In July 2012, SoLAcc merged with the Acadiana Technical Colleges, thereby making SoLAcc a comprehensive community college with campuses in eight parishes. It is one of the largest community colleges in Louisiana with more than 7,000 students enrolled. SoLAcc awards associate degrees, transfer degrees, technical diplomas, and certifications.

== Campuses ==
South Louisiana Community College has nine campuses, in each of the eight core parishes of Acadiana:

- Lafayette Campus (Main), Lafayette Parish
- Acadian Campus, Acadia Parish
- C.B. Coreil Campus, Evangaline Parish
- New Iberia Campus, Iberia Parish
- T.H. Harris Campus, St. Landry Parish
- Evangeline Campus, St. Martin Parish
- Franklin Campus, St. Mary Parish
- Young Memorial Campus, St. Mary Parish
- Gulf Area Campus, Vermillion Parish

The college is administered from the main Lafayette campus, which consists of three buildings. The Devalcourt Building contains the main lobby of the college, as well as most general education classes. The Ted Ardoin building houses the welding department and many other technical training programs, as well as Financial Aid. In 2016, a new building was erected, containing 3 floors, known as the Health and Sciences building. This contains the Nursing Program, as well as the Administrative Suite and other classrooms.

== Academics ==
SoLAcc is divided into four academic divisions, including:

- Business, Information Technology, and Technical Studies
- Liberal Arts and Humanities
- STEM, Transportation, and Energy
- Nursing and Allied Health

The college offers 2-year Associates degrees, as well as industry and technical training, with over 50 programs available.

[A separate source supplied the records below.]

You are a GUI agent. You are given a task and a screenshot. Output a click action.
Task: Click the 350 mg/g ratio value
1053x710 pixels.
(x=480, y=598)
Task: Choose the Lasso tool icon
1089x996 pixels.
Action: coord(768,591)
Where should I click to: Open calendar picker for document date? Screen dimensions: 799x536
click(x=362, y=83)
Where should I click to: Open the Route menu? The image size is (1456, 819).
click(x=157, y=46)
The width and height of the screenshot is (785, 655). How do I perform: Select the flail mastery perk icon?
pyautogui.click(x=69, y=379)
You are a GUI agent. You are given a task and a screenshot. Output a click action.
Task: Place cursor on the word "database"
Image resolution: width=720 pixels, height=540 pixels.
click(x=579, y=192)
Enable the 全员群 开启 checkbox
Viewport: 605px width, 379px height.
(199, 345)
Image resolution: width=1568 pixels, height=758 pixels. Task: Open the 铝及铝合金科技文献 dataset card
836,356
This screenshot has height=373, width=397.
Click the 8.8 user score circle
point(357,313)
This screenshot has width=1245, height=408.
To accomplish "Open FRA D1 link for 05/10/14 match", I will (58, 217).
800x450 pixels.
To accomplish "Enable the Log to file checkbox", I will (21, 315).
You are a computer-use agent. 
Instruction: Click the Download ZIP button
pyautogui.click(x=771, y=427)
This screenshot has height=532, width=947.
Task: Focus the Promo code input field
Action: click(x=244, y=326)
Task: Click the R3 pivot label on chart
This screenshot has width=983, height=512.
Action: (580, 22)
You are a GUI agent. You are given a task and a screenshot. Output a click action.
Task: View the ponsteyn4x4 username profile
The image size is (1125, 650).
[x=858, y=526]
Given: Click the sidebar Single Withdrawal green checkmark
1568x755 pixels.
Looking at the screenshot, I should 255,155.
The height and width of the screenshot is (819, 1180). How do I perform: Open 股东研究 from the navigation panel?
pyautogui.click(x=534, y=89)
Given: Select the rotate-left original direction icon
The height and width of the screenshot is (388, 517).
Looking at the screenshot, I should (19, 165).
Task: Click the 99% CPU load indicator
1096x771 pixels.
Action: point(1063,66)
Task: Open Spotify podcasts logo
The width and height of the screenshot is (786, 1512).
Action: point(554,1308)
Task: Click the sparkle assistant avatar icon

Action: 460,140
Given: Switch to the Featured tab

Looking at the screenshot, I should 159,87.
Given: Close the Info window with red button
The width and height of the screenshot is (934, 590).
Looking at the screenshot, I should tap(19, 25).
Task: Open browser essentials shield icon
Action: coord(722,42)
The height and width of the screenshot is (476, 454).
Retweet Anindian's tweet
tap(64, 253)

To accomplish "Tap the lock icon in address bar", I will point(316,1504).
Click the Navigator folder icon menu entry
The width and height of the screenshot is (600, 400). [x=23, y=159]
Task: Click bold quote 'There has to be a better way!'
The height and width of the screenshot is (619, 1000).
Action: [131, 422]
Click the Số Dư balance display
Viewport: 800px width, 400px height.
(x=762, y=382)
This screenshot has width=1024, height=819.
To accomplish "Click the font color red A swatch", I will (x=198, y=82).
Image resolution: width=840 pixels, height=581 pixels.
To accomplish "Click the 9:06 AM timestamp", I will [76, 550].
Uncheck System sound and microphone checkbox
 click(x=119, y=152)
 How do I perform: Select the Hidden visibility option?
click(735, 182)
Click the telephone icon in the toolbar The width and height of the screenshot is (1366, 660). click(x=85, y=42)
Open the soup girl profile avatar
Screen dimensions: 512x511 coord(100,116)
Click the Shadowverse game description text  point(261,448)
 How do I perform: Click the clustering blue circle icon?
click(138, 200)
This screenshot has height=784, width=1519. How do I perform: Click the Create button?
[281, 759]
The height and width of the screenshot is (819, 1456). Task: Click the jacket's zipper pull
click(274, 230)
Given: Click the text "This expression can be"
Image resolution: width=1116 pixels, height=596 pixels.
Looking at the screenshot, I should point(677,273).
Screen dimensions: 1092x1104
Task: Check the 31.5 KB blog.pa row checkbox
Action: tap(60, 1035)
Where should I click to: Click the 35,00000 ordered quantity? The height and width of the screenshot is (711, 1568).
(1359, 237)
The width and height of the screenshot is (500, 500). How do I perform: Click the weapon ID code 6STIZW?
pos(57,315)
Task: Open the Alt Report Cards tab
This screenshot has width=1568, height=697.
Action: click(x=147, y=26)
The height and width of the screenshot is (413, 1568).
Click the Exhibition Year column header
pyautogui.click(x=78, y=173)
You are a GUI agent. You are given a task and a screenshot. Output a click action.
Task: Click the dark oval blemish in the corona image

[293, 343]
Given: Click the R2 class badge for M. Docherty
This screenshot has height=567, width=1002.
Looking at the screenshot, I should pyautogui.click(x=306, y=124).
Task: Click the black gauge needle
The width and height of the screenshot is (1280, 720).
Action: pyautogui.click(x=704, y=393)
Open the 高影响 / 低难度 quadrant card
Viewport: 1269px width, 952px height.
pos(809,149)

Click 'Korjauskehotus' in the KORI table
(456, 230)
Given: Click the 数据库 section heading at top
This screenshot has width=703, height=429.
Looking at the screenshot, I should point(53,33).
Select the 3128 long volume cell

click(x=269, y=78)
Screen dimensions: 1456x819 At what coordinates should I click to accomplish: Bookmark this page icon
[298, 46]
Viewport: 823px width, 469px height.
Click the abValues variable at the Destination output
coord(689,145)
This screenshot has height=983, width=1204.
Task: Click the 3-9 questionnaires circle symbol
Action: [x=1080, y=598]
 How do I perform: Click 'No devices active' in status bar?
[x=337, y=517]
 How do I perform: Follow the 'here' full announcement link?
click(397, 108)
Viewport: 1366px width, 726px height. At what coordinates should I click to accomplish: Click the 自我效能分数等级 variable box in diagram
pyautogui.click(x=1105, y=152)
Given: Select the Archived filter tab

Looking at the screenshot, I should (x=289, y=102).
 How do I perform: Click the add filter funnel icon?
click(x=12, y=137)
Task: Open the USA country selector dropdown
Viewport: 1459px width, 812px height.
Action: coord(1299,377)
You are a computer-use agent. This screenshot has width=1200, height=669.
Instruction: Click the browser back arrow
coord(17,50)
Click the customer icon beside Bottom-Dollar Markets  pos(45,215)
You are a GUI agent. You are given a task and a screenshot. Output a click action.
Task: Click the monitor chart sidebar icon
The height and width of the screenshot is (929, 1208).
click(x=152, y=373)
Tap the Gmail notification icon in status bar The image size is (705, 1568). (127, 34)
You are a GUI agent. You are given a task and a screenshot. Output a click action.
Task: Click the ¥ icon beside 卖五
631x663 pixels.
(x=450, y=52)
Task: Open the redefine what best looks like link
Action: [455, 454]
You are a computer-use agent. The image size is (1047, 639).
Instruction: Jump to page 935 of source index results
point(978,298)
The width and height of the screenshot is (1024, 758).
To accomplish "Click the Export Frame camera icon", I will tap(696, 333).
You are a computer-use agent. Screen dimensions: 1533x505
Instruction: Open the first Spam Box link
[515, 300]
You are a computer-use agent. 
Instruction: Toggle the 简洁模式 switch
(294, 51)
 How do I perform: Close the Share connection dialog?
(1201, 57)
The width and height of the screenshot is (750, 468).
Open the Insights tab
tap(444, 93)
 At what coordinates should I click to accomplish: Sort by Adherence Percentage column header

South Louisiana Community College was recognized by the Aspen Institute as a top 150 community college in 2023.

==Schools of Choice==
Lafayette Parish School System (LPSS) added a "School of Choice" called the Early College Academy in 2008, which gives high school students (grades 9–12) a chance to graduate with a high school diploma as well as a two-year associate degree in the field of their choice. Students take all courses on the campus of South Louisiana Community College, and most school days begin at 8:30 and end around 4 p.m. It is the only school of its kind in the state of Louisiana.